> Task directions:
Please quote the data below exactly, from the line with "Task: Copy the response with the copy icon" up to and including the line with "point(300,434)".

'''

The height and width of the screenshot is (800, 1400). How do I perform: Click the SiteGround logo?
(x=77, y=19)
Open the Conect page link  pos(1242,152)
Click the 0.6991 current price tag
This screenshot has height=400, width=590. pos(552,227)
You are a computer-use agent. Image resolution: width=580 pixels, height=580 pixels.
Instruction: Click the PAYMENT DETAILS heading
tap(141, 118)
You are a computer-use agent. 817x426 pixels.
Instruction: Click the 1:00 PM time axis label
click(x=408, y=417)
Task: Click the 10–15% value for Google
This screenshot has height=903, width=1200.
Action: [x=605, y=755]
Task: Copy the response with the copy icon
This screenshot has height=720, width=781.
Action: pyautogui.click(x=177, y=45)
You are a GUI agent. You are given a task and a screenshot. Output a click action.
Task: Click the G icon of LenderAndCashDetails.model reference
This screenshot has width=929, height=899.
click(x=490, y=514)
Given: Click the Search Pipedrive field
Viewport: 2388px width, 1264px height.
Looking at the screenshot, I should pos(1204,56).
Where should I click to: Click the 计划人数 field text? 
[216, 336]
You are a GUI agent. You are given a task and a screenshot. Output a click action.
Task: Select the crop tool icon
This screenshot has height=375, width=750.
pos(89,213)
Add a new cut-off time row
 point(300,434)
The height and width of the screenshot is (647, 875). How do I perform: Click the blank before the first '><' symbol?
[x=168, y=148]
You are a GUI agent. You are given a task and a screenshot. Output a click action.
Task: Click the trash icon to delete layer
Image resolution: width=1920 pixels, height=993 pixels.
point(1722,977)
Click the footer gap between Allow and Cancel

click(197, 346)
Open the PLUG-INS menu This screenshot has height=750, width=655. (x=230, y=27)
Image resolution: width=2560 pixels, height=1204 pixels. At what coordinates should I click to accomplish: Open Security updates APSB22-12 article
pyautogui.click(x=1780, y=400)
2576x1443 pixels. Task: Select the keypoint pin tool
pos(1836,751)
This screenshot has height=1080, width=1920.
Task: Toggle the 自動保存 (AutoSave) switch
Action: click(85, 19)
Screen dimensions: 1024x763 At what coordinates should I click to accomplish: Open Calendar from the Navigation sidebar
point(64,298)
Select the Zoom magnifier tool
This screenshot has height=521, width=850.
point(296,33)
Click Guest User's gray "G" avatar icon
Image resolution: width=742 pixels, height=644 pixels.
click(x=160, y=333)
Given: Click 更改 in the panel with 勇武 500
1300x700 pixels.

'''

> Output below:
Task: Copy the response with the copy icon
This screenshot has height=720, width=781.
Action: pyautogui.click(x=177, y=45)
You are a GUI agent. You are given a task and a screenshot. Output a click action.
Task: Click the G icon of LenderAndCashDetails.model reference
This screenshot has width=929, height=899.
click(x=490, y=514)
Given: Click the Search Pipedrive field
Viewport: 2388px width, 1264px height.
Looking at the screenshot, I should pos(1204,56).
Where should I click to: Click the 计划人数 field text? 
[216, 336]
You are a GUI agent. You are given a task and a screenshot. Output a click action.
Task: Select the crop tool icon
This screenshot has height=375, width=750.
pos(89,213)
Add a new cut-off time row
 point(300,434)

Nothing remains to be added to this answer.